Aight, well i'll definately have some pics up tomorrow. Not sure if i'm going to do the rear pillow top part of the seat and the front seats yet though since sewing really isn't my thing. I'll probably just do a smooth basic rear seat cover first and then decide on the fronts.


----------



## JRO (May 13, 2004)

This makes me want to do mine. :biggrin:


----------



## cashmoneyspeed (Jun 21, 2005)

Here's the bottom portion of the back seat i just recovered next to the stock grey leather one that looked like the previous owner may have had a cigar burning on the seat and then put it out with a cup of coffee :uh: (really nasty shit).


----------



## EL TARASCO (Feb 28, 2004)

lookin good bro :thumbsup: :thumbsup:


----------



## cashmoneyspeed (Jun 21, 2005)




----------



## cashmoneyspeed (Jun 21, 2005)




----------



## EL TARASCO (Feb 28, 2004)

:thumbsup: :thumbsup: :thumbsup:


----------



## cashmoneyspeed (Jun 21, 2005)

Thanks homie. Sewing really isn't my thing but i think it came out pretty damm good, and the only parts that didn't come out the way i wanted won't be visible when its in the car anyways.
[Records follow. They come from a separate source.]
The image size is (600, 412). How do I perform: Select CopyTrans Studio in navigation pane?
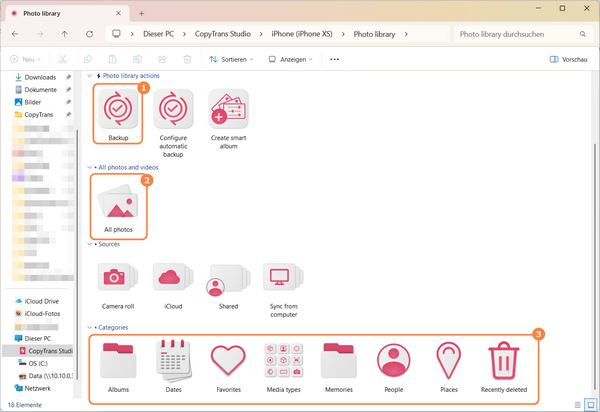click(x=49, y=350)
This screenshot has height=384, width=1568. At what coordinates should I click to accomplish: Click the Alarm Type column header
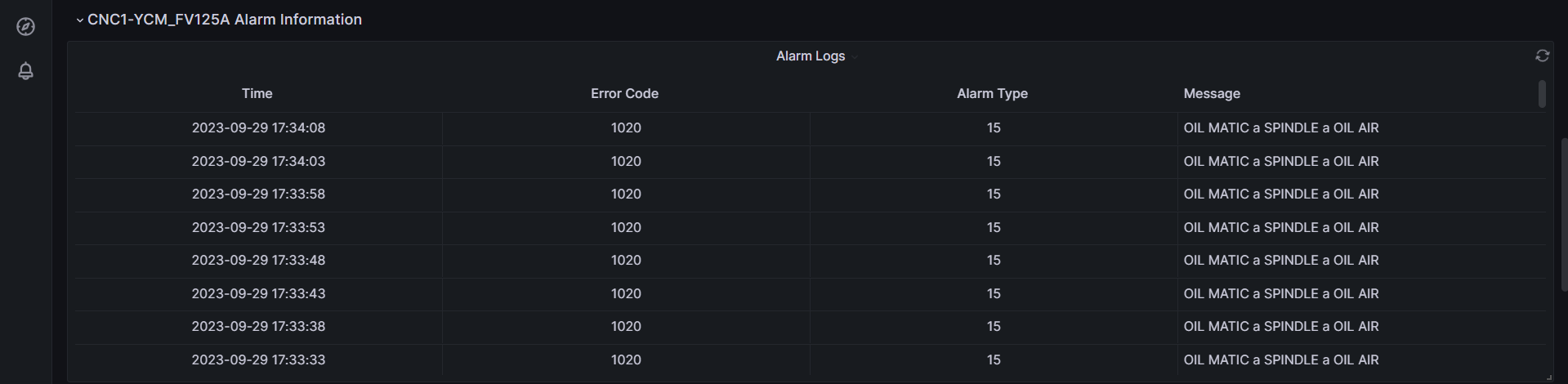[x=992, y=94]
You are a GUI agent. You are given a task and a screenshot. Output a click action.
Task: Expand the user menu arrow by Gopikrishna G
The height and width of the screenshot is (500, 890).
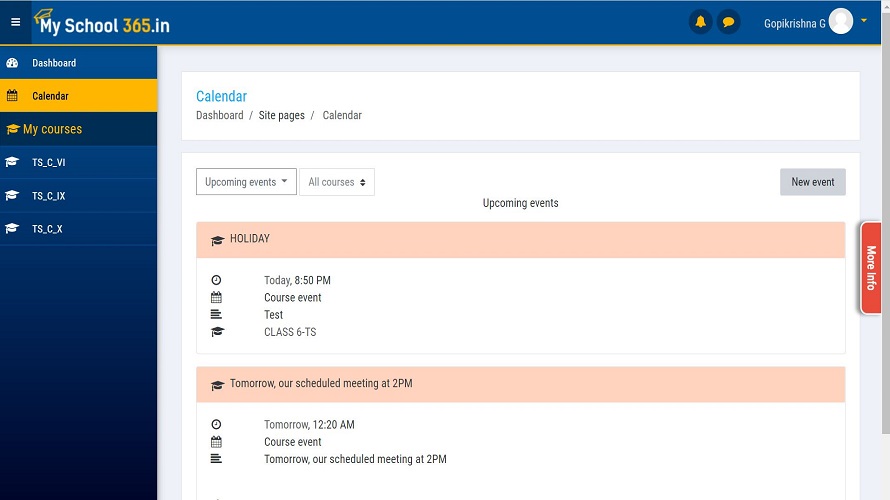[864, 21]
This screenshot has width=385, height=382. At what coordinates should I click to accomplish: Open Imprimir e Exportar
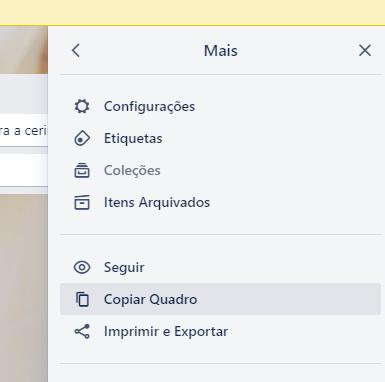tap(220, 331)
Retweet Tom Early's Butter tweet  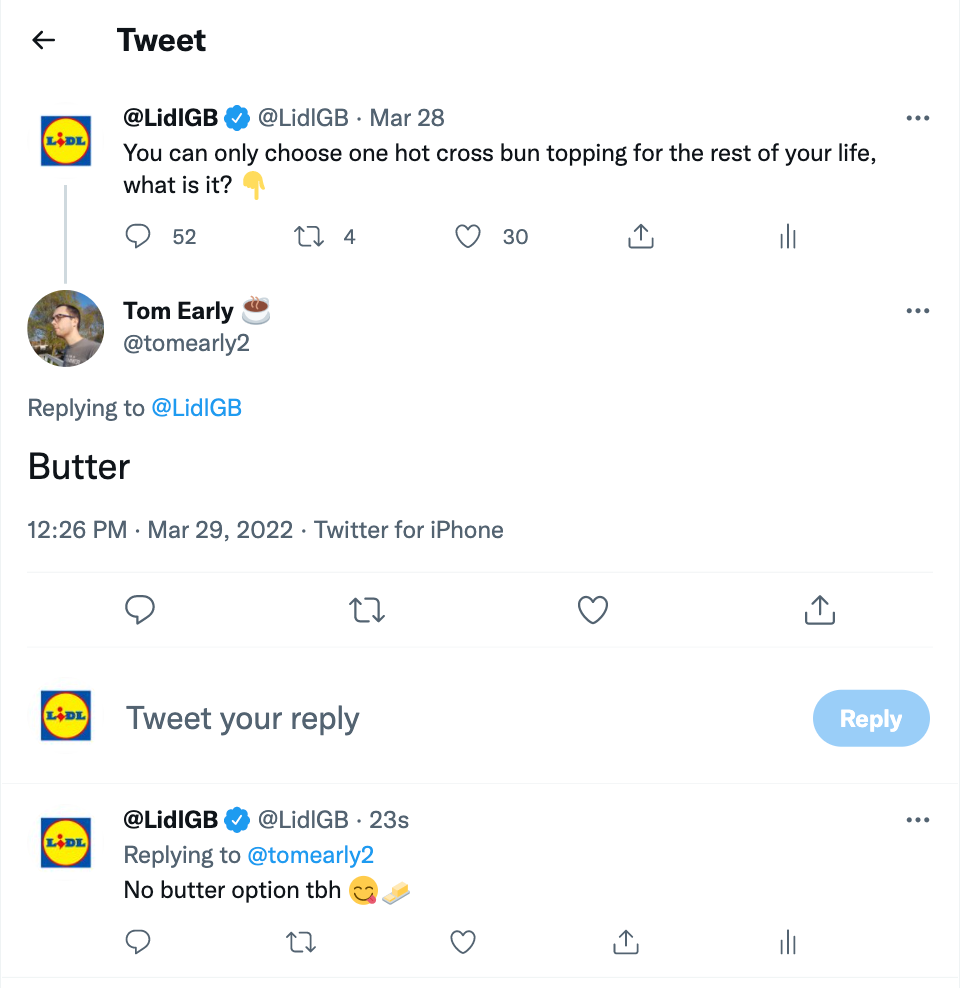pyautogui.click(x=367, y=610)
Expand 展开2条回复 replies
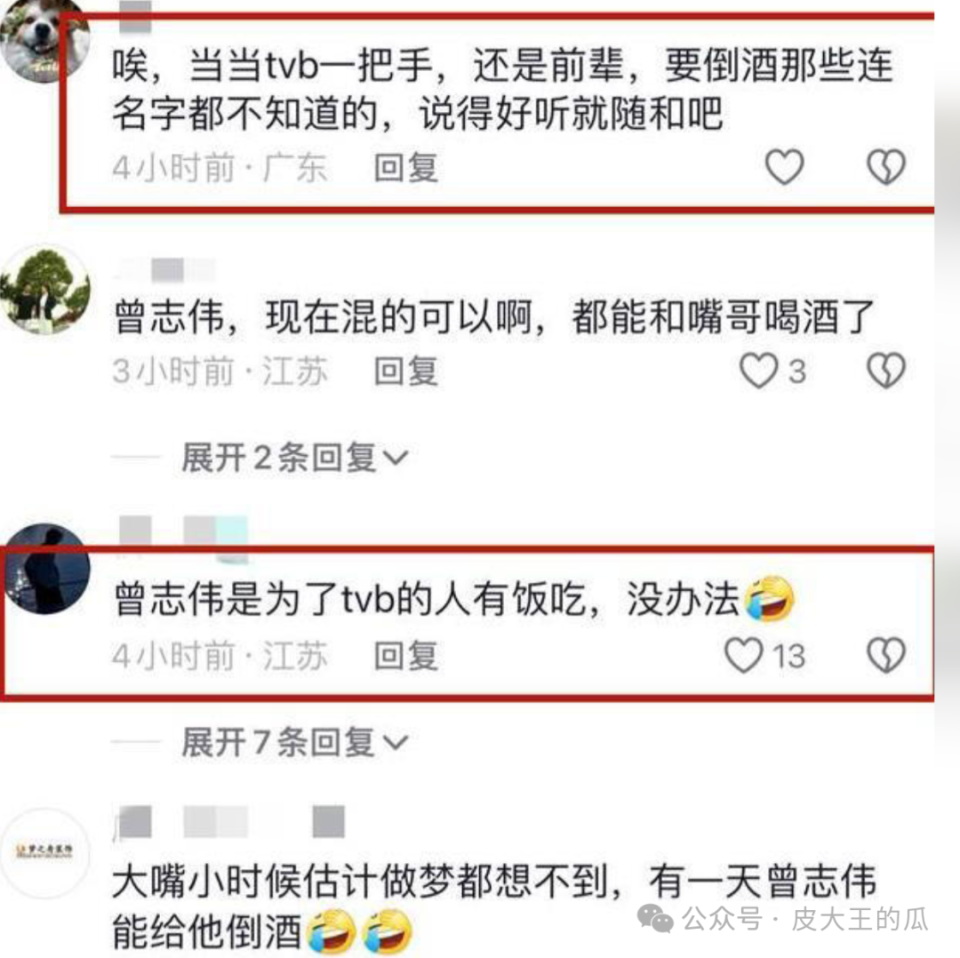Screen dimensions: 960x958 coord(294,457)
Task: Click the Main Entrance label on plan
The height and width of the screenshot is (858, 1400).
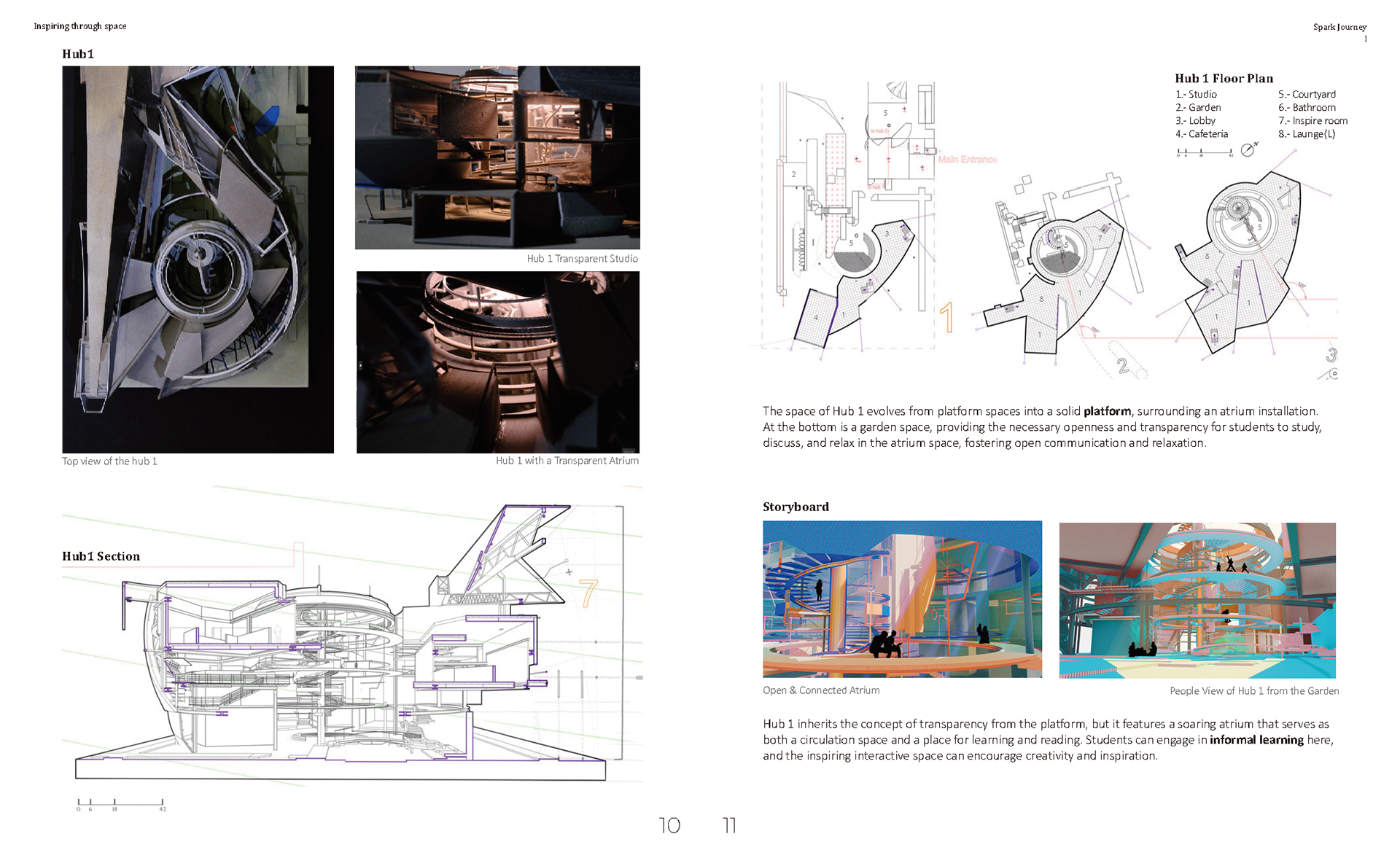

I made some buttons with the same material i used for the piping/cord. Think i should put 2 in each side or just leave it alone for a smoother look?


----------



## cashmoneyspeed (Jun 21, 2005)

Edit: pics of the back aren't coming out for some reason


----------



## cashmoneyspeed (Jun 21, 2005)

should have those and pics of the door panels up tomorrow


----------



## BIGBODYDelta68 (Oct 27, 2005)

It looks good but I think you should put the buttons it will put some character in the blank spots. keep up the good work homeboy


----------



## cashmoneyspeed (Jun 21, 2005)

Yeah, i just didn't want the material to bunch up, more of a smooth look. I probably won't have any buttons on the rear seatback either that i'm currently redoing.


----------



## cashmoneyspeed (Jun 21, 2005)

Still working on the seats but i've got the top of the door panels, the rear side panels, and the insert on the center console done in black vinyl.


----------



## staniewski (Jan 23, 2006)

:0 good job man


----------



## PsychosDreams218 (Dec 5, 2004)

Nice


----------



## boombox (Jan 30, 2006)

do you have a step by step for doing dat


----------



## cashmoneyspeed (Jun 21, 2005)

> _Originally posted by boombox_@Feb 1 2006, 07:42 PM~4753862
> *do you have a step by step for doing dat
> *


Yeah, take your old material off(remove the hog rings). then use a seam ripper along the seams of the old seat covers, lay those out against your new material and trace them along with where the old seam was. Then cut your new pieces and start sewing your piping to it, and just continue...kind of like "installation is the reverse of removal". It'll take a lot of time if your not familiar with a sewing machine. also make sure to get the correct needles for the machine and upholstery thread, and re-use the burlap piece from the old covers that most likely is the piece that the hog rings were clamped on to hold the covers tight.


----------



## BIGSPOOK (Jun 20, 2004)

shit looks good homie


----------



## cashmoneyspeed (Jun 21, 2005)

> _Originally posted by BIGSPOOK_@Feb 9 2006, 12:01 AM~4808085
> *shit looks good homie
> *


Thanks, now all i need is to get the pillow tops done :uh: :uh: (which looks like a lot of work to get everything lined up).


----------



## civicterror (Jul 9, 2003)

Nice.

We are busy ourselves doing the upholstery and i can tell you it's a pain in the butt :biggrin:


----------



## cashmoneyspeed (Jun 21, 2005)

Blacked out rear side windows with carpet that matches rear deck(due to the roadster top) and black vinyl inserts for the rear seat side panels, and the four 6" by 9's in rear deck


----------



## cashmoneyspeed (Jun 21, 2005)

Some matching black in the center console and upper door panels


----------



## cashmoneyspeed (Jun 21, 2005)

New front seats coming soon.


----------